Densas humaredas ascendían de las orillas. Al principio no comprendí de qué se trataba, y lo atribuí a que tal vez estaban quemando basura, porque el olor que llegaba hasta mí era fuerte y desagradable, a la vez picante y dulzón, y cuya intensidad iba en aumento. Levanté los ojos al cielo. Su color estaba velado por las columnas grises que subían de la orilla. El sol ya no era tan resplandeciente, sino que parecía un disco mate en la bóveda ensombrecida. Di unos pasos sin poder distinguir aún qué era lo que estaban quemando. Keller no estaba lejos. Acababa de verla bajar a la orilla por una pequeña escalera de piedra. Me acerqué a una especie de parapeto y me apoyé un instante, con las palmas posadas sobre algo que parecía una ceniza viscosa que recubría la piedra, y permanecí unos segundos sin moverme, sin respirar, sin querer comprender lo que mis ojos me mostraban ahí mismo, a sólo unas yardas, tan próximo que hubiera podido casi tocarlo con una leve inclinación y tender la mano…

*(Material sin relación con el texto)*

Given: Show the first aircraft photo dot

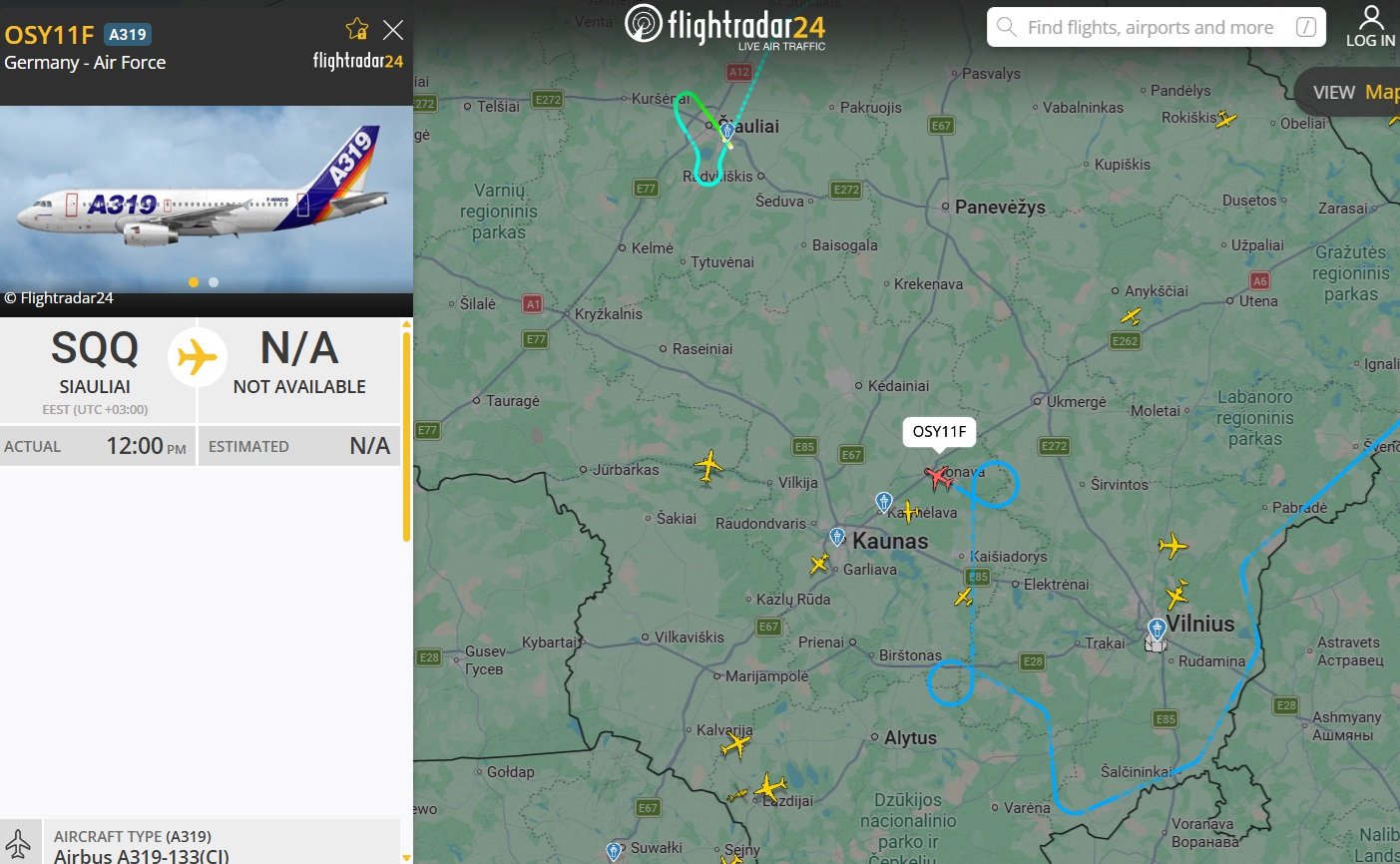Looking at the screenshot, I should click(x=194, y=282).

No sé cuántas había exactamente. Me pareció que corrían a lo largo de todo el río y que también la otra orilla estaba llena de ellas. Trescientas, cuatrocientas, quinientas tal vez, podían divisarse desde donde me encontraba. Quinientas piras funerarias en actividad, algunas recién encendidas, crujiendo, gruñendo con su fuego infernal bajo los cuerpos tendidos, y otras casi apagadas, derrumbadas sobre sí mismas, desmoronadas, aplanadas sobre el suelo, de las que apenas quedaban unas brasas sonrosadas, llamitas que el primer soplo de viento llegado de las aguas hacía vacilar… Y por encima de todo un silencio abrumador, terrible, un silencio a la vez de duelo y de indiferencia, un silencio de dolor, miseria y resignación que me oprimió el corazón y me trastornó, deteniendo por un instante el flujo de mis pensamientos, anulando en mí toda capacidad de acción o de razonamiento.

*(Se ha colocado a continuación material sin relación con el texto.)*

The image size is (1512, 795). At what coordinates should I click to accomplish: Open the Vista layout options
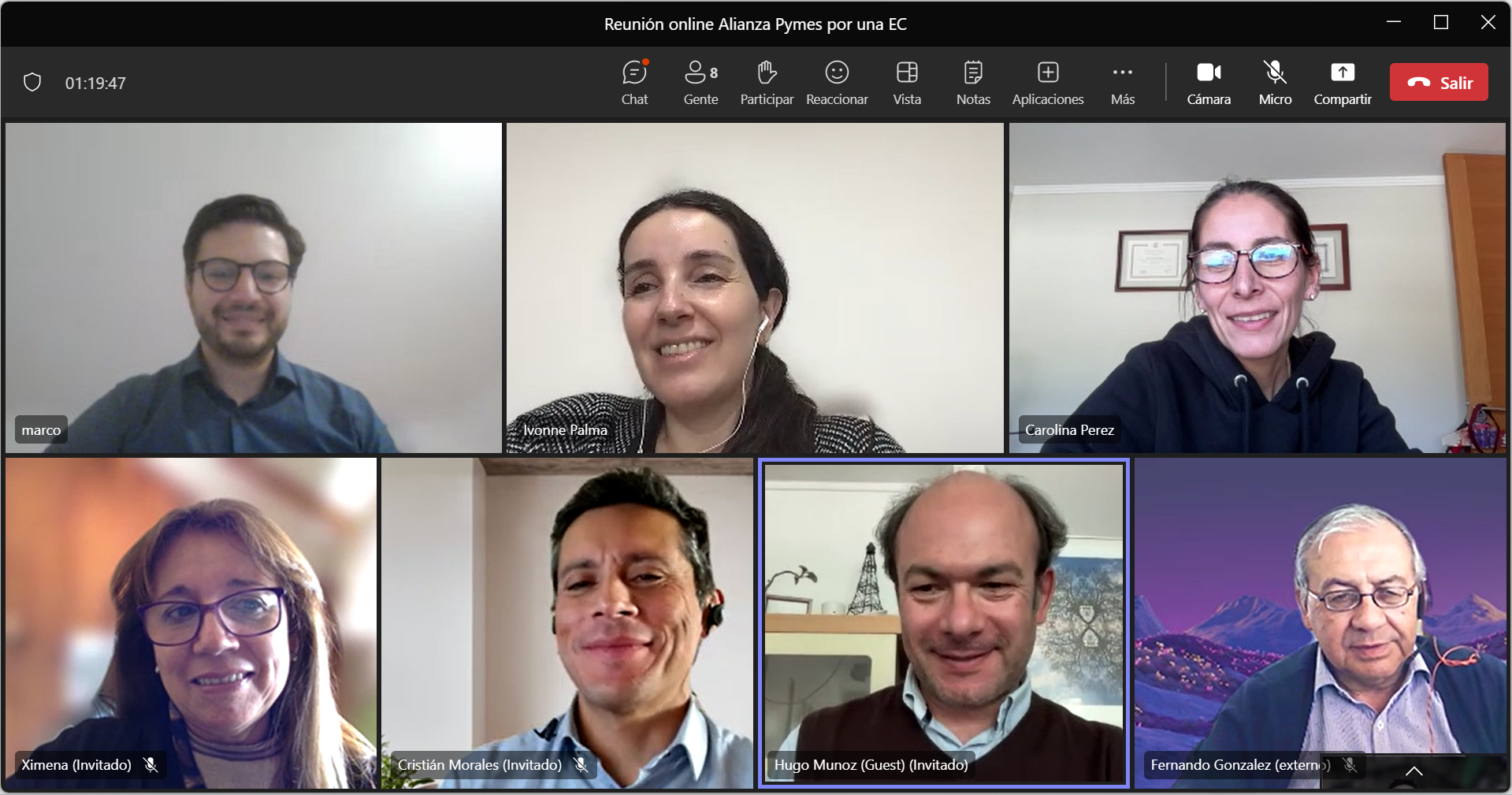tap(907, 82)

Era la primera vez en mi vida que me veía confrontado a una visión como aquélla. La primera vez en mi vida que la muerte se desvelaba ante mí de una forma tan cruda, tan intensa, tan imponente y masiva. En toda mi existencia sólo había visto un cadáver, el de mi madre, cuando, con diecisiete años, la había perdido. Y además la habían preparado antes de autorizarme a verla, y apenas había podido observar en su rostro una contracción en las aletas de la nariz, un estiramiento de las sienes, un ligero hundimiento de las mejillas, rasgos informándome de que era un cadáver y ya no una mujer viva. Pero ahí, en esta orilla mortuoria, todo era diferente. Aquí no había puesta en escena, ninguno de esos juegos de sombras y polvos que convierten nuestras cámaras ardientes en teatros donde se maquilla a los muertos para ahorrar a los vivos espantos excesivos. Aquí, en esta playa al otro extremo del mundo, la muerte ya no tenía vergüenza de sí misma y dejaba su obra bien a la vista. Los cuerpos humanos que se calcinaban en ella no sólo destilaban unos hedores espantosos, sino que crujían también de un modo horripilante bajo el calor y exudaban líquidos horribles sometidos a una temperatura de horno que hacía estallar los tejidos, los disolvía, los licuaba convirtiéndolos en una jalea pardusca antes de transformarlos en gas, en vapores, en nubes de ceniza que ennegrecían el cielo y caían por todas partes en forma de copos grises, aceitosos, quebradizos y fétidos.